Longest NCAA Division I men's basketball game in history
| Cincinnati Bearcats | Bradley Braves |
| (6–1) | (5–2) |
| 75 | 73 |
| Head coach: Ed Badger | Head coach: Dick Versace |
|  | 1st half | 2nd half | OT | 2OT | 3OT | 4OT | 5OT | 6OT | 7OT | Total |
| Cincinnati Bearcats | 35 | 26 | 2 | 2 | 0 | 2 | 4 | 2 | 2 | 75 |
| Bradley Braves | 40 | 21 | 2 | 2 | 0 | 2 | 4 | 2 | 0 | 73 |
- Date: Monday, December 21, 1981
- Venue: Robertson Memorial Field House, Peoria, Illinois
- Attendance: 7,300

= 1981 Bradley vs. Cincinnati men's basketball game =

Longest men's basketball game in NCAA Division I history

The 1981 Bradley vs. Cincinnati men's basketball game is the longest NCAA Division I men's basketball game ever played and tied for the most overtime periods, regardless of NCAA classification, with seven. The University of Cincinnati visited Bradley University on December 21, 1981, and defeated them 75–73 after 75 minutes of game time. Little-used bench player Doug Schloemer scored on a 15-foot jump shot with one second remaining to propel the Bearcats to victory.

At the end of regulation, which was two 20-minute halves, the score was tied at 61 apiece. Both teams played keep away throughout each overtime period; only once, during the fifth overtime, did a team take more than a two-point lead. In the 35 additional minutes of playing time, Cincinnati only scored 14 more points while Bradley only mustered 12. The shot clock had not yet been introduced in NCAA basketball. Nine players recorded 60 or more minutes of playing time.

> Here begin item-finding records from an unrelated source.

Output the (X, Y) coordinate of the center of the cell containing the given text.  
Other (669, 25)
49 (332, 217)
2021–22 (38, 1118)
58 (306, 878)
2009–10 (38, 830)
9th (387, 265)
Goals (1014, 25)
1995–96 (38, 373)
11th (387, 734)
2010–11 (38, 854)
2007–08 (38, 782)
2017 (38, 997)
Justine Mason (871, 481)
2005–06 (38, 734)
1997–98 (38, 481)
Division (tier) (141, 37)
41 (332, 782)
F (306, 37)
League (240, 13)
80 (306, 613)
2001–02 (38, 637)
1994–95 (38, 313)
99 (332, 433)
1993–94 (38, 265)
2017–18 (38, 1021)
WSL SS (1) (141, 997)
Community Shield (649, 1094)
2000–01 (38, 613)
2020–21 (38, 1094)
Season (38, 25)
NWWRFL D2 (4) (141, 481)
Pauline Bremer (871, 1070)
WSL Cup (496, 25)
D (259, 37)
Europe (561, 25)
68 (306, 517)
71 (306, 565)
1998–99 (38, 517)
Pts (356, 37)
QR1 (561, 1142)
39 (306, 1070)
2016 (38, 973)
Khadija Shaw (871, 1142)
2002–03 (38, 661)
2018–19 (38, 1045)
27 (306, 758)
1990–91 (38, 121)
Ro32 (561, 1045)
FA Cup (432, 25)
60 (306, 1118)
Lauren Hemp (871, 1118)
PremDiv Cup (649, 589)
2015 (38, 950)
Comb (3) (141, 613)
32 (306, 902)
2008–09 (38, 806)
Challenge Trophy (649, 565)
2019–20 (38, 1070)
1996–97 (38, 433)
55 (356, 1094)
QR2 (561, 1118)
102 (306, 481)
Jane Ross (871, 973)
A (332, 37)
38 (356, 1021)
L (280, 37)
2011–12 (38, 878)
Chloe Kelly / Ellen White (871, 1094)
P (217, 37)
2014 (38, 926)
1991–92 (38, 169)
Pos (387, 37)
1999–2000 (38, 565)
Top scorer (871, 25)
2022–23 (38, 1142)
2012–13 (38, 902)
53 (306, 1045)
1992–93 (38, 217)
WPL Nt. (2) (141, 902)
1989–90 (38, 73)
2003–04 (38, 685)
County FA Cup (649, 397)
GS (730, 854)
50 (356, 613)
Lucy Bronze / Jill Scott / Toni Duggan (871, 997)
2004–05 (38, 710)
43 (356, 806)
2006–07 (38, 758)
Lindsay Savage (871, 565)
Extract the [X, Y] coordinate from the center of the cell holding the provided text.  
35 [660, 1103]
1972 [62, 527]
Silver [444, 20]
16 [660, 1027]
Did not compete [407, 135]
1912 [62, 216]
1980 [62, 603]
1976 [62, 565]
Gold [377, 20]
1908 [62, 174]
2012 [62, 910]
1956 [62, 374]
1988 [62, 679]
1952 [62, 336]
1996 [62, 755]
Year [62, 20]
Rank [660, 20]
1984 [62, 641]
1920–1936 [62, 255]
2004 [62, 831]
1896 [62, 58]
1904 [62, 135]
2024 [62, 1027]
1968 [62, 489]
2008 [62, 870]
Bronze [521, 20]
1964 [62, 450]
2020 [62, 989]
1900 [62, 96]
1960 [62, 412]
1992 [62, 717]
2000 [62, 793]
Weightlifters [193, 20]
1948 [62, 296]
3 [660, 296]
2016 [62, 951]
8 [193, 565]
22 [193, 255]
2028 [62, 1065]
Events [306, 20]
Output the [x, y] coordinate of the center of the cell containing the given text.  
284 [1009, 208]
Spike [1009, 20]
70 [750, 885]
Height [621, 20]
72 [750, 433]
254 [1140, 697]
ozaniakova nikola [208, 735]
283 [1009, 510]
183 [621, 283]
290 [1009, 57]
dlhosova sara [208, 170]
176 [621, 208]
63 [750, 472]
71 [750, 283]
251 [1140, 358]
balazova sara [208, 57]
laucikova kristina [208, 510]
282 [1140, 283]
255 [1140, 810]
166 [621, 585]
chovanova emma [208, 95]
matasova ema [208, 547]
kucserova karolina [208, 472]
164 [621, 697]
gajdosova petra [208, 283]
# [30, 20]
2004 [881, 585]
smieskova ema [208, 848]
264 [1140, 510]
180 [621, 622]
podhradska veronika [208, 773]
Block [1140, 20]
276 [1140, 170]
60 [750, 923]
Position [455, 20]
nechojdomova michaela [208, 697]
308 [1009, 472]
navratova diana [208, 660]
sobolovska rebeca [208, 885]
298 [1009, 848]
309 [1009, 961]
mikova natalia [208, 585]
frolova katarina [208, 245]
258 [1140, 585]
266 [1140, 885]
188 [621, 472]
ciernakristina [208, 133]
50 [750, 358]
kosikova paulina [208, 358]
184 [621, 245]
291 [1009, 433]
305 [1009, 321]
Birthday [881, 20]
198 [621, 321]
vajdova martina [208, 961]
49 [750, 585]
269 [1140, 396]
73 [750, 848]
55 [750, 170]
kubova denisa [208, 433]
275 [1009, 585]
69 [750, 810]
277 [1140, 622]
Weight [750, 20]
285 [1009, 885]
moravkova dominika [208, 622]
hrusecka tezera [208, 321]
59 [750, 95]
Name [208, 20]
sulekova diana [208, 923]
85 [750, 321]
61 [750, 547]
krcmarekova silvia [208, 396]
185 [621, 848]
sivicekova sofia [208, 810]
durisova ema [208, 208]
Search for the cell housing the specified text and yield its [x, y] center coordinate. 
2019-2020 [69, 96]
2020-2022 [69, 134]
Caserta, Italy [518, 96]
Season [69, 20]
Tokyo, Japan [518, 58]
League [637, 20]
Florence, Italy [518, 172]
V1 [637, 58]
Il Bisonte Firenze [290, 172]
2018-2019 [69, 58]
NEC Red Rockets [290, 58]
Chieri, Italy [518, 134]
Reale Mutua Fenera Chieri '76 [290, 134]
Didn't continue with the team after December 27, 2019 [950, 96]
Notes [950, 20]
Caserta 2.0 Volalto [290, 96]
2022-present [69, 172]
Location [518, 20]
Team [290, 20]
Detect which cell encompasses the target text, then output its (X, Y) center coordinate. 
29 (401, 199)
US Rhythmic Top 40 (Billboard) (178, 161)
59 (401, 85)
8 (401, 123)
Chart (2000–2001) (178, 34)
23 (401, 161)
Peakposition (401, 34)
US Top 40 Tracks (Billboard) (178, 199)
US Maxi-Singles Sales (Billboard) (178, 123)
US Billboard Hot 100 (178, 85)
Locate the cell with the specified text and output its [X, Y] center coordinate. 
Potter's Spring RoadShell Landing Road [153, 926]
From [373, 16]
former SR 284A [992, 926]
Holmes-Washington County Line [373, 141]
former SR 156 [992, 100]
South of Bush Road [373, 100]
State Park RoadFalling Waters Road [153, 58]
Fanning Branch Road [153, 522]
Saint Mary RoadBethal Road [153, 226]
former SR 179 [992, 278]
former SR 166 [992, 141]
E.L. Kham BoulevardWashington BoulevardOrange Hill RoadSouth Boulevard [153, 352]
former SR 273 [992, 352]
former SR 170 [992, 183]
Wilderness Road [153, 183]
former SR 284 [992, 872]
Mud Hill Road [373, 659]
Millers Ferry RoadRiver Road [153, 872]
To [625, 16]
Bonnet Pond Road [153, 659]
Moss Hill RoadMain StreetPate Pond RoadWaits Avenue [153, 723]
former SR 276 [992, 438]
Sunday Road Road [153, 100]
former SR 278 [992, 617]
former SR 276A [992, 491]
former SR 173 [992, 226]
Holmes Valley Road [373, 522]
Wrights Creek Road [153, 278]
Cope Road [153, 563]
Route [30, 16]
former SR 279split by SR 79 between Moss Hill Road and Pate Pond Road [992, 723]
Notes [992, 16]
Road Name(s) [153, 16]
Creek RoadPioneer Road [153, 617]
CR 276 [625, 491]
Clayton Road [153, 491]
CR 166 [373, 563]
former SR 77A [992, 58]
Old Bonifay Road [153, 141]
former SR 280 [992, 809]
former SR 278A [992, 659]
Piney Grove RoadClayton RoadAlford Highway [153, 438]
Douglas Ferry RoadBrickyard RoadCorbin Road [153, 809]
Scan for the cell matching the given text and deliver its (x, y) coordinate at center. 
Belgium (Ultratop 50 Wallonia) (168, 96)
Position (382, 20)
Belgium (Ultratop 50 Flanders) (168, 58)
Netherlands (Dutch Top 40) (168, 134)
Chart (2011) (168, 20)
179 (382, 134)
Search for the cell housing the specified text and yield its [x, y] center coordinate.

Two players—Bradley's center Donald Reese and Cincinnati's guard Bobby Austin—each played 73 minutes, jointly setting the NCAA all-time single game minutes played record.

Three other times has an NCAA Division I men's basketball game reached six overtime periods: Niagara defeated Siena 88–81 in 1953, Minnesota defeated Purdue 59–56 in 1955, and most recently Syracuse defeated Connecticut 127–117 in 2009.